A jak Pan zinterpretuje przyzwolenie naszego kościoła dla wielożeństwa oraz seksu pozamałżeńskiego (orgie rytualne pomiędzy plemionami)w Afryce)? czy w imię pozyskania tego kontynentu nie posunięto się w tolerancji zbyt daleko?
Dopiero co słuchałem misjonarza będącego na urlopie i zbierającego datki. Mówił, że nawet rozmowa sam na sam chłopaka z dziewczyną jest traktowana jak sex. Rozmawiać można tylko w obecności rodziny dziewczyny. Niesamowicie pilnują przyzwoitych relacji obu płci. - No cóż, głodnemu chleb na myśli.
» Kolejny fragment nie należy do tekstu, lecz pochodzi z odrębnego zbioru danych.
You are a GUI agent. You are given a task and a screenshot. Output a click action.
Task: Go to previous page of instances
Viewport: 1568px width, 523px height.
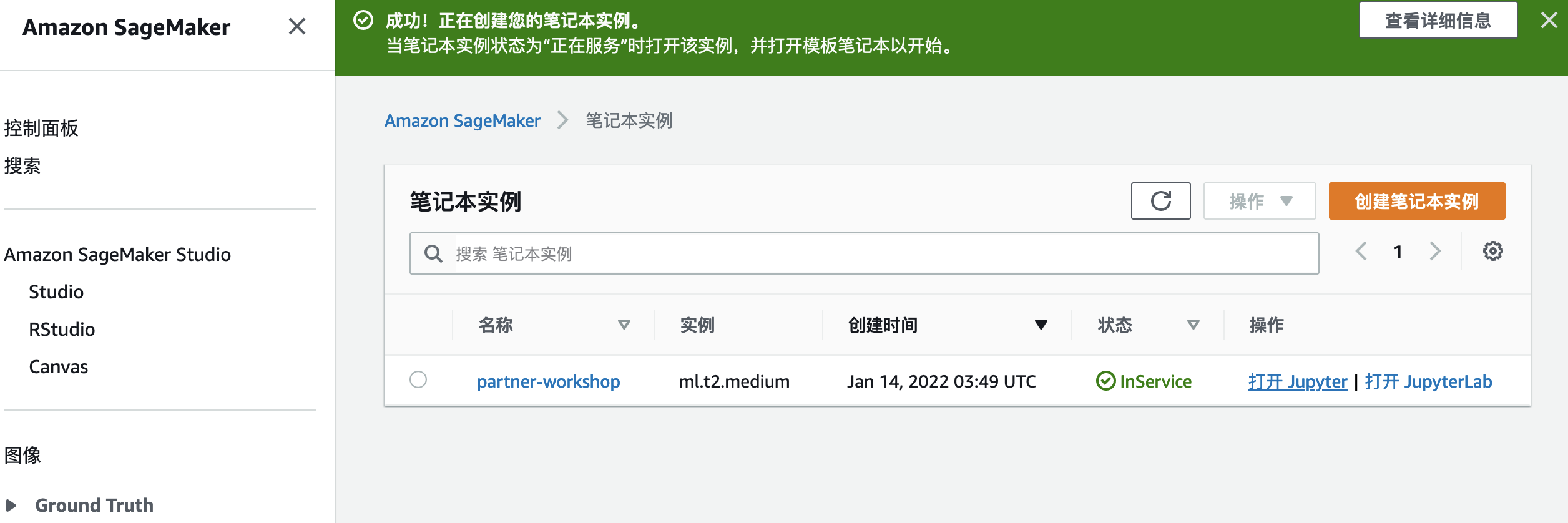[1361, 252]
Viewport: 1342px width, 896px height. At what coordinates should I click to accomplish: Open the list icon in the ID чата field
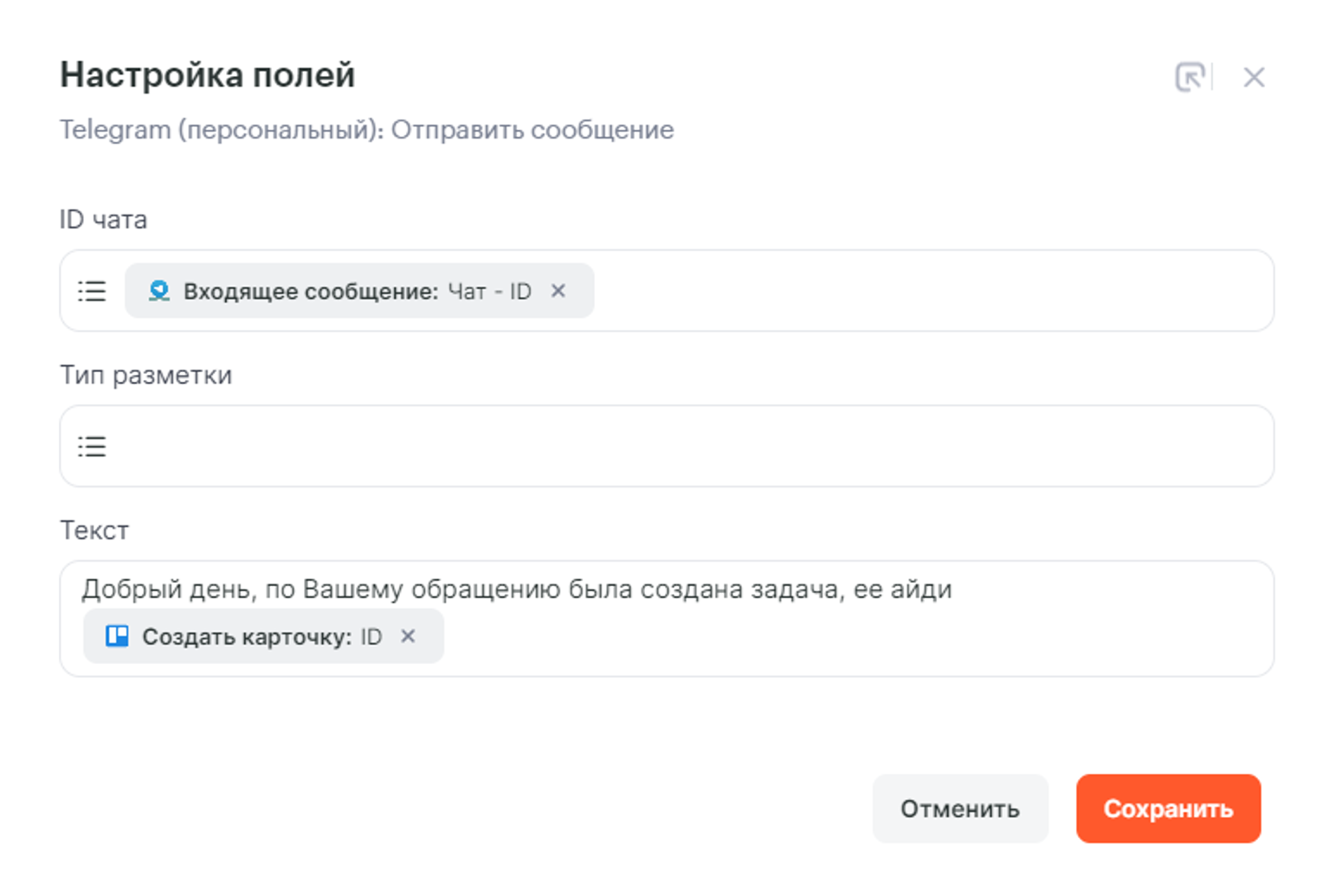coord(92,291)
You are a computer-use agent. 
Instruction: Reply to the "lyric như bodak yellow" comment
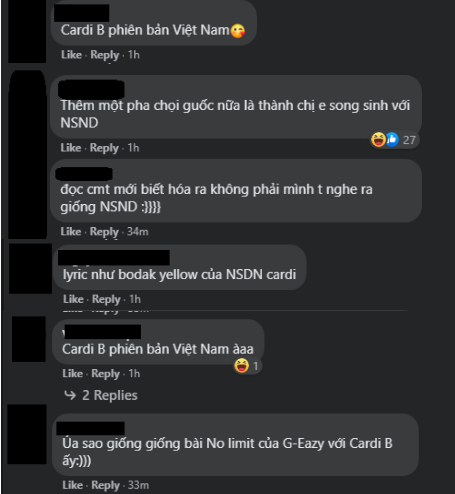(106, 299)
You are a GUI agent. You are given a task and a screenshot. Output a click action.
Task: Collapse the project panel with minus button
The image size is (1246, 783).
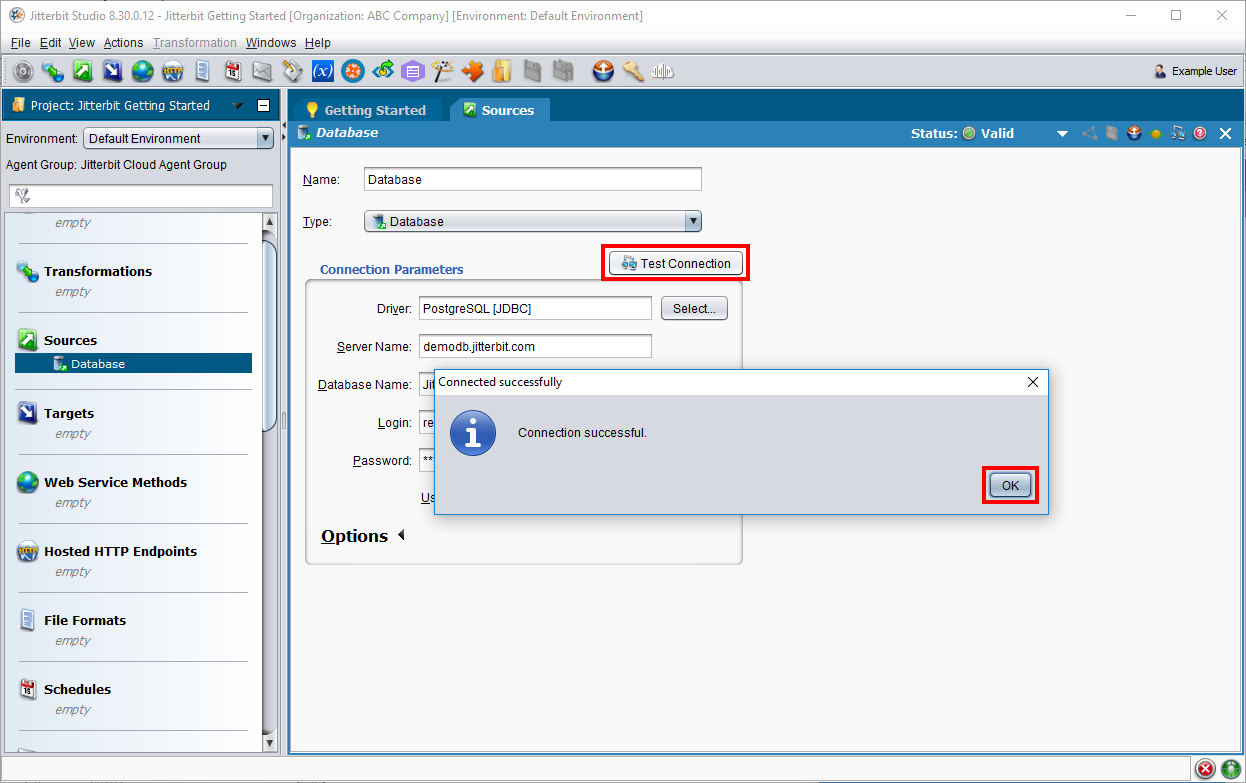263,106
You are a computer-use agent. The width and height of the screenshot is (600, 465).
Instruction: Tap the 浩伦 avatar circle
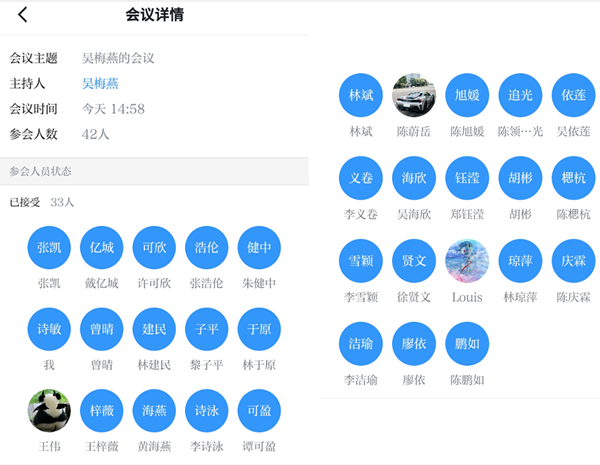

A to dziwne panie "Jerzyku", bo ja od misjonarza słyszałem całkiem inne informacje nt. tzw. czarnej Afryki. Pan chyba pisze o arabskiej części tego kontynentu? Nie przesądzam, ale pytam. Poza tym, są oficjalne dokumenty, przyzwalające na ... sam pan wie co.
Ten misjonarz był z czarnej Afryki. Nawet jednak gdyby gdzieś było tak jak pan pisze, - To kto im ma głosić Jezusa? Arabska część kojarzy mi się raczej z wielożeństwem. Naród wybrany też kiedyś żył w wielożeństwie.
Mówił, że nawet rozmowa sam na sam chłopaka z dziewczyną jest traktowana jak sex. Rozmawiać można tylko w obecności rodziny dziewczyny. Niesamowicie pilnują przyzwoitych relacji obu płci.
- No cóż, głodnemu chleb na myśli.
Nawet jednak gdyby gdzieś było tak jak pan pisze,
- To kto im ma głosić Jezusa?
Arabska część kojarzy mi się raczej z wielożeństwem.
Naród wybrany też kiedyś żył w wielożeństwie.
Bóg najlepiej wie co nam potrzeba i dał nam to.